Pharmacologic treatment options for post-stroke depression focused on selective

Abstract

Post-stroke depression (PSD) affects 20 to 50 percent of patients within one year after stroke. Depression is considered to be the most common emotional outcome of stroke. PSD is often not detected or inadequately treated. There is little evidence in the literature to guide health-care providers in regard to selection of pharmacological treatment. This study will focus on the efficacy and safety of selective serotonin reuptake inhibitors (SSRIs) versus tricyclic antidepressants (TCAs) in the treatment of PSD.

Methodology: An evidence-based systematic review of the current literature was conducted utilizing multiple electronic databases to identify randomized, controlled trials of the treatment of PSD. MESH terms used were poststroke depression, cerebrovascular accident AND depression, stroke AND depression, antidepressant treatment after stroke.
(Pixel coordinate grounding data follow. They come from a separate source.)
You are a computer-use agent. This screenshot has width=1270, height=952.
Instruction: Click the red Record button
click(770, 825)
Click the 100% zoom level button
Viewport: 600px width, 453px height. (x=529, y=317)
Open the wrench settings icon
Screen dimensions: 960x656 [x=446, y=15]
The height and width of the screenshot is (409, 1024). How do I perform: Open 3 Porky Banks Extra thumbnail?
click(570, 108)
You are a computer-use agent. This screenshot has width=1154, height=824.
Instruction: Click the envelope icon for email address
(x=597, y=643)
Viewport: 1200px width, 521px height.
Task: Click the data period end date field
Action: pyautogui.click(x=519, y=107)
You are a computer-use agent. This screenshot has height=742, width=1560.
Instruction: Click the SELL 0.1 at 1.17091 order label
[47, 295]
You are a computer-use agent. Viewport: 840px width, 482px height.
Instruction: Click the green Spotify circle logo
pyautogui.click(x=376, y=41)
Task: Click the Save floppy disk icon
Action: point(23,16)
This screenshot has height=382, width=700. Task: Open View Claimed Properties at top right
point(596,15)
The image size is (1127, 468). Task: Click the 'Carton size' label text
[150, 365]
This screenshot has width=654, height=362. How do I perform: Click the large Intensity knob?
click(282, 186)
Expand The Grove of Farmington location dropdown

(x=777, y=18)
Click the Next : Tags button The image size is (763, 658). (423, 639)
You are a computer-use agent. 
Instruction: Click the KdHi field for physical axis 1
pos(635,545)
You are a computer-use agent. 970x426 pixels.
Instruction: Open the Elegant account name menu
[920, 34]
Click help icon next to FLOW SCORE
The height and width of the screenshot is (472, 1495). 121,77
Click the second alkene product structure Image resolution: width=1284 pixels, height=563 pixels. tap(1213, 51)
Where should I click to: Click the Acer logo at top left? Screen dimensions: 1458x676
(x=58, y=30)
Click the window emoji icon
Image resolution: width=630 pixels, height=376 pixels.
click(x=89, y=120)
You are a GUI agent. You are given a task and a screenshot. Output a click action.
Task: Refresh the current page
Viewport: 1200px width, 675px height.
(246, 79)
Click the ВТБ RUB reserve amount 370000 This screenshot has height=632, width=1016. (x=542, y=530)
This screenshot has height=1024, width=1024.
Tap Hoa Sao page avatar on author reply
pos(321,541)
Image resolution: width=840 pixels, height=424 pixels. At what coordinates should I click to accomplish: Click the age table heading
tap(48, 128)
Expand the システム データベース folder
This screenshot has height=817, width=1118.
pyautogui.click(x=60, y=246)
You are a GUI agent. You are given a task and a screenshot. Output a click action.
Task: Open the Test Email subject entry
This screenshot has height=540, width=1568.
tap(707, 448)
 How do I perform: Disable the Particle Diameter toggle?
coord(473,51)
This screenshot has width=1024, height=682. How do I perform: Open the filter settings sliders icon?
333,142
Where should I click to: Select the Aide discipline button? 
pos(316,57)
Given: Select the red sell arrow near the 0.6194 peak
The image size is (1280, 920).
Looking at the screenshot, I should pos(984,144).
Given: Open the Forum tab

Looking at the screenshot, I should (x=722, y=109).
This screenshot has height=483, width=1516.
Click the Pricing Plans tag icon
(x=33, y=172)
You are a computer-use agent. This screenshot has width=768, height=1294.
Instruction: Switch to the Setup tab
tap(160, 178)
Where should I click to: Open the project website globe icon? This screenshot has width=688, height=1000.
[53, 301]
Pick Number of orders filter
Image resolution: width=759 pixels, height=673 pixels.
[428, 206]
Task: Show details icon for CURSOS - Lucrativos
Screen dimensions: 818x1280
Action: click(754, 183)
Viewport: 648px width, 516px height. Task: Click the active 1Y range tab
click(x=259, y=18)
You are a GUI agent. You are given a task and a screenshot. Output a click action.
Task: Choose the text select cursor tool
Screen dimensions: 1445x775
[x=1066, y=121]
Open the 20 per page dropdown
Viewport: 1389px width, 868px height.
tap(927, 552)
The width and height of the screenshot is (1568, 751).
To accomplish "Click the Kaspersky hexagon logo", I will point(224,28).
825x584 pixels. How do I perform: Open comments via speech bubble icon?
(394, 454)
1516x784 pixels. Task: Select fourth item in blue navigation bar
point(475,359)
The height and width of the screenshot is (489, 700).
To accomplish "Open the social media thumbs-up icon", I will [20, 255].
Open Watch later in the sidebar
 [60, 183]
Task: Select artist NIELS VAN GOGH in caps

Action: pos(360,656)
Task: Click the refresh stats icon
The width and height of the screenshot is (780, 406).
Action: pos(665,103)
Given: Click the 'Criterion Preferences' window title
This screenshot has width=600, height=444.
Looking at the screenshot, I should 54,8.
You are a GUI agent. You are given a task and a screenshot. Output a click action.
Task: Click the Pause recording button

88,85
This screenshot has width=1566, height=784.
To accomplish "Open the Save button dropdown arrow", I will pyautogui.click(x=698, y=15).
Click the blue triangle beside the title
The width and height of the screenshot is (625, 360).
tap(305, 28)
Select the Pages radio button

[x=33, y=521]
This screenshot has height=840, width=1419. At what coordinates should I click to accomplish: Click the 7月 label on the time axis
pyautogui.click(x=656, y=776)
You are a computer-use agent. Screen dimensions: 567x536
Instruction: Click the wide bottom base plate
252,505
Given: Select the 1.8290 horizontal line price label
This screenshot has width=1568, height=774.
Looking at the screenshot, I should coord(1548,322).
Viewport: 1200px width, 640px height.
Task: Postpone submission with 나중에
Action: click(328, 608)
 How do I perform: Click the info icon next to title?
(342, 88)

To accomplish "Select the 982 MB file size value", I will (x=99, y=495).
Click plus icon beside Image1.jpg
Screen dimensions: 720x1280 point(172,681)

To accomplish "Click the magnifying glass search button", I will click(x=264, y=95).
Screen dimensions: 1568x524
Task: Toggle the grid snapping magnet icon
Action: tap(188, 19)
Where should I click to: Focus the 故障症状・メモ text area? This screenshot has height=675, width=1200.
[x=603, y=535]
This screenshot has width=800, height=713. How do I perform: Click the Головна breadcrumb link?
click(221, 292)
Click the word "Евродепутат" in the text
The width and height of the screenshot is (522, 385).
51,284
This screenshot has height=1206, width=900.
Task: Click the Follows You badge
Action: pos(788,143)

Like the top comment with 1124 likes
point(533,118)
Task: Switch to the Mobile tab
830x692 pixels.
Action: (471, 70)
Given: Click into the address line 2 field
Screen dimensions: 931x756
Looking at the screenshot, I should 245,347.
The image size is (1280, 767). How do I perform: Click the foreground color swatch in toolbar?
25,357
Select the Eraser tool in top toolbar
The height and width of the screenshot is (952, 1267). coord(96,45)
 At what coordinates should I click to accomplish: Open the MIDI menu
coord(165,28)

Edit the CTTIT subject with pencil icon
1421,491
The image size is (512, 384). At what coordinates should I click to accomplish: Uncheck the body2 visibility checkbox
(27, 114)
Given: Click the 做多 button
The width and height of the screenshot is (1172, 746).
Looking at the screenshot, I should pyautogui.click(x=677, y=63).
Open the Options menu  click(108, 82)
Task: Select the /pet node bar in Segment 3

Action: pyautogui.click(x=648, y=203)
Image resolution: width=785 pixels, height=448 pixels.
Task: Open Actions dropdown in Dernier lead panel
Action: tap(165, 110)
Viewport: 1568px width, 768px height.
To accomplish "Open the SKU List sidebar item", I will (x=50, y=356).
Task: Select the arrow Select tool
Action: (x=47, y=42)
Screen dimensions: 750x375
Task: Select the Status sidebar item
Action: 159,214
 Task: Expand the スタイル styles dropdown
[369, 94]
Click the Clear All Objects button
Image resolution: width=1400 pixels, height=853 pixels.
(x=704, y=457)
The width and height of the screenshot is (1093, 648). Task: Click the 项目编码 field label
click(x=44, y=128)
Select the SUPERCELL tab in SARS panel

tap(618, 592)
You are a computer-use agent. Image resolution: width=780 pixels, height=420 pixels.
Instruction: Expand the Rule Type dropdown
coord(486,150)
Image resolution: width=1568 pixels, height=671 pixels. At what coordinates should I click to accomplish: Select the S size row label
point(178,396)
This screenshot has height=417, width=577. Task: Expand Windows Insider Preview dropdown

Results: 22 articles were selected for review. 14 out of those were randomized-controlled trials (RCTs) that were closely reviewed for recommendations regarding treatment of PSD. The class of drug with the largest number of RCTs was SSRIs, followed by the TCAs, and other antidepressants. TCAs and SSRIs appear to be equally effective in the treatment of PSD; however, a Grade A recommendation can be made in favor of SSRIs due to improved tolerability and significantly reduced side effect potential. In addition, the drug with the most RCTs supporting its use in PSD was fluoxetine.

Conclusion: SSRIs prove to have the greatest amount of clinical data to support their use and appear to be the preferred treatment option for PSD. Further trials with larger sample sizes and longer duration of treatment are needed to provide specific treatment recommendations to practitioners.